A variety of data indicate the massive scale of the inflows. In the first quarter of this year, Chinese banks’ foreign-exchange purchases skyrocketed to a record 1.2 trillion yuan (US$195 billion) — more than double last year’s total. Such purchases increased by about 294.3 billion yuan from March to April, which was the fifth consecutive month of growth.
Over the same period, China’s foreign-exchange reserves swelled by US$128 billion, to US$3.4 trillion — the largest quarterly increase since 2011 and equal to the total rise for last year. Given China’s US$43 billion trade surplus and US$30 billion in foreign investments during this period, capital inflows must have been a contributing factor.

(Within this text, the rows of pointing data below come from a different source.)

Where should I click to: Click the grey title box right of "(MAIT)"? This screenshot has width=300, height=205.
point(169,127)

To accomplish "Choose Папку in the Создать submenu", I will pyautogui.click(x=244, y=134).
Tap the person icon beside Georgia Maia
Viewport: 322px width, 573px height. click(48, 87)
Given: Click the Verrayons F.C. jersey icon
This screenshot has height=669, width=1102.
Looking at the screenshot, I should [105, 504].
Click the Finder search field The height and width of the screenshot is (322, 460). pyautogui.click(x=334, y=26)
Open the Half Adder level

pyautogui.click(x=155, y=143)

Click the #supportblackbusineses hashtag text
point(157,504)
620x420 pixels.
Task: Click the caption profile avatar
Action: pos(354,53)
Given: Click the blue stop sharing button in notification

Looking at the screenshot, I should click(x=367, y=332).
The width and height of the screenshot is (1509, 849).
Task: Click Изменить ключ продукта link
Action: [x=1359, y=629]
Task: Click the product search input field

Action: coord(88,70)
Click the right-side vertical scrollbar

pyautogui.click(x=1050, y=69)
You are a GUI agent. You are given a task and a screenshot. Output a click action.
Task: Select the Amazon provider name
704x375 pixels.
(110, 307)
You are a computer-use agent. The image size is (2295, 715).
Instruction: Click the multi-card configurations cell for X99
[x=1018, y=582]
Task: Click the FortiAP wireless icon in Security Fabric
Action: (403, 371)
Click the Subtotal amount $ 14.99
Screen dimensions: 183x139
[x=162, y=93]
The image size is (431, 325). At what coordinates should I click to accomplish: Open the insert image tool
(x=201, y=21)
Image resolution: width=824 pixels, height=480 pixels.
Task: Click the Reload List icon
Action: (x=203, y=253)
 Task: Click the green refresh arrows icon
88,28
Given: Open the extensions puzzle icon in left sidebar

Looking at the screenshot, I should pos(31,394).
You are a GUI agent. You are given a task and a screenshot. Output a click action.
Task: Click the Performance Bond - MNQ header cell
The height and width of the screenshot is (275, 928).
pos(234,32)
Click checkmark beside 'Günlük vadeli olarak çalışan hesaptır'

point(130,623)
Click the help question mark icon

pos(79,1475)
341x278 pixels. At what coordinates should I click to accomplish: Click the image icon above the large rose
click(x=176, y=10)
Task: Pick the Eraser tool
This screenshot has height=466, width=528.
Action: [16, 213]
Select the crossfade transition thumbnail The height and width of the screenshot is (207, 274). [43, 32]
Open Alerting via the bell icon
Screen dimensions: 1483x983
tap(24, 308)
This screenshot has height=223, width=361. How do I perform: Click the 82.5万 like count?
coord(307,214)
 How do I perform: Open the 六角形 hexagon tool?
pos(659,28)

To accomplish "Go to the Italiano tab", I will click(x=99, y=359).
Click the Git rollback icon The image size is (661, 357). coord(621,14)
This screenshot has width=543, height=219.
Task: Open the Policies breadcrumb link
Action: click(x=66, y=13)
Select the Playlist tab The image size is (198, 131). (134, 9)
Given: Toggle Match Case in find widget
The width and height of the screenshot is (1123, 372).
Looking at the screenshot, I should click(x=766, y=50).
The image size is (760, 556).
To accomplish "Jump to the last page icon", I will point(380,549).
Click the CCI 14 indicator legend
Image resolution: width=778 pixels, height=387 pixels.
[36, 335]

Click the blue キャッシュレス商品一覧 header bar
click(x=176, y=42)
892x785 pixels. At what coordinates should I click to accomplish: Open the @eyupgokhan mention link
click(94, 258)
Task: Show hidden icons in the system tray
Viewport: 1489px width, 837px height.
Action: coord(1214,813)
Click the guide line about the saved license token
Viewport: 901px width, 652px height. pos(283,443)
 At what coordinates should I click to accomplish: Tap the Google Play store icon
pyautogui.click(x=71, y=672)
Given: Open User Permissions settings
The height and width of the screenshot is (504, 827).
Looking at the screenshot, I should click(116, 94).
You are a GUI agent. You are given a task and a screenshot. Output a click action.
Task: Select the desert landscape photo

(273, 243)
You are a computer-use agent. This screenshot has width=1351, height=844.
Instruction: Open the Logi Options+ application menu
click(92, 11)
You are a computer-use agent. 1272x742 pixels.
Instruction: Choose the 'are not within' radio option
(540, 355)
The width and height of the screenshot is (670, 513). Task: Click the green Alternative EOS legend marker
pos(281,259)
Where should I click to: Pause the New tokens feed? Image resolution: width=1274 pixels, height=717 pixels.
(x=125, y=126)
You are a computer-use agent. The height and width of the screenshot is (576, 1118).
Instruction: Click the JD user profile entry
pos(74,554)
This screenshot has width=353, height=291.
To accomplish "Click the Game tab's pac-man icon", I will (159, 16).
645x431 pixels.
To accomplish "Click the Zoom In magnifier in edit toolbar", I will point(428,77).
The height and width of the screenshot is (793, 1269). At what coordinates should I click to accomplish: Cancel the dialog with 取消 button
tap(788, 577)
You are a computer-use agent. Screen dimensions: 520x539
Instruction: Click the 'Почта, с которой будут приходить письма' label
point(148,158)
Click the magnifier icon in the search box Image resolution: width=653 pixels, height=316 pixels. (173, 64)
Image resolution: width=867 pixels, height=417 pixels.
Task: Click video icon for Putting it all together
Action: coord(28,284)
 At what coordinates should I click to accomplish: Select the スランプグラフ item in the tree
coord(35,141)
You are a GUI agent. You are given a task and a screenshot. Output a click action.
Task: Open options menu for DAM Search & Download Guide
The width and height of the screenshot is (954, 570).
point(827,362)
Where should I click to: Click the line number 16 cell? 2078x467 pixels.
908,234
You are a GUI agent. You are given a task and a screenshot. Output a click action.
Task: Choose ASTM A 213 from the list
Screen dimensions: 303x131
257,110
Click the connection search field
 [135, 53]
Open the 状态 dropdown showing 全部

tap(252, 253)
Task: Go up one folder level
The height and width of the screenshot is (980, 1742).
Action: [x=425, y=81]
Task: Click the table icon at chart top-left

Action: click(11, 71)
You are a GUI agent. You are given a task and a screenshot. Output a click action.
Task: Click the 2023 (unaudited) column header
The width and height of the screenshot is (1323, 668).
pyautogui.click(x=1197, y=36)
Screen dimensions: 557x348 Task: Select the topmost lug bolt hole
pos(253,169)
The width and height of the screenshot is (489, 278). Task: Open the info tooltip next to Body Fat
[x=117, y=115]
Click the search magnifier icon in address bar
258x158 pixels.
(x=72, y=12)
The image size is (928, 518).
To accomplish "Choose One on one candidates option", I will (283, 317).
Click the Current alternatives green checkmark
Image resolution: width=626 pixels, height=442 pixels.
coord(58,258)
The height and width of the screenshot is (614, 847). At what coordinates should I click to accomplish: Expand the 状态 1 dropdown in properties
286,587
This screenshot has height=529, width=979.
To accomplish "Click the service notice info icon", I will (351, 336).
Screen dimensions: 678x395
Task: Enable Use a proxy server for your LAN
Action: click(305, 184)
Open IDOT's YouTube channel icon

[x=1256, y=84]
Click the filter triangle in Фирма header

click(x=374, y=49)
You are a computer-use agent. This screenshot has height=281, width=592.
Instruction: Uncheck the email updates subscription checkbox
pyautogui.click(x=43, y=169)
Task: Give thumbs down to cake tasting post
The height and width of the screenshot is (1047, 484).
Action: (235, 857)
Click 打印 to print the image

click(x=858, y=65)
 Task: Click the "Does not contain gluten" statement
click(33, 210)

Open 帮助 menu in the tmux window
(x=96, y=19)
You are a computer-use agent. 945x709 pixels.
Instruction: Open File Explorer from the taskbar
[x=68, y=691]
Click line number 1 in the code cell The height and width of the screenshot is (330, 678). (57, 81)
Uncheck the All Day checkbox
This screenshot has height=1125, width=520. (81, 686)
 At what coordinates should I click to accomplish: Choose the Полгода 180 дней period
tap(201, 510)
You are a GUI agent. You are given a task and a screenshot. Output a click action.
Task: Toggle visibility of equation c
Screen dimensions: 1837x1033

Furthermore, since the beginning of this year, Chinese banks’ valet foreign-exchange settlement (foreign-exchange purchases that designated banks make for their clients and themselves) has outstripped corresponding sales, resulting in a consistently large surplus — also an indication of increased capital inflows. The difference, which banks offset through transactions in the inter-bank currency market, has a significant impact on China’s foreign-exchange reserves, but is not equivalent to the net change in foreign-exchange reserves during the same period.
According to SAFE, individuals and institutions exchanged US$152.2 billion in foreign currency for renminbi through Chinese banks in March, and purchased US$107.6 billion in foreign currency from financial institutions. As a result, the banks’ foreign-exchange surplus reached US$44.6 billion, rising 38 percent from February and marking the seventh consecutive month in which bank-to-client transactions created a surplus.
The consequences of abnormal capital flows into China are becoming increasingly apparent, particularly in foreign-exchange markets. Despite slowing GDP growth — currently only 7.7 percent annually — the renminbi has appreciated rapidly, reaching a record-high central parity of 6.2082 yuan against the US dollar at the beginning of last month.
With no sign of improved economic fundamentals, the rapid rise of the yuan must be related to substantial foreign-currency inflows. Since China’s current benchmark interest rate is higher than the comparable rate in the US, individuals and institutions have an incentive to keep renminbi as assets and dollars as debt.
The current round of monetary easing underway in many advanced countries, together with strong expectations of renminbi appreciation, are also fueling currency speculation, placing further upward pressure on the exchange rate.
The new SAFE regulations will attempt to curb this trend by imposing, for the first time, limits on net open positions held by Chinese banks with foreign-currency loan/deposit ratios (LDRs) exceeding 75 percent and by foreign banks with LDRs above 100 percent.
A higher foreign-currency LDR will mean tighter restrictions on long yuan positions. By providing an incentive for banks to hold more foreign-exchange deposits against their loans, the new rules will drive up the price of foreign-currency loans, thereby deterring firms from using US dollar loans to speculate on renminbi gains.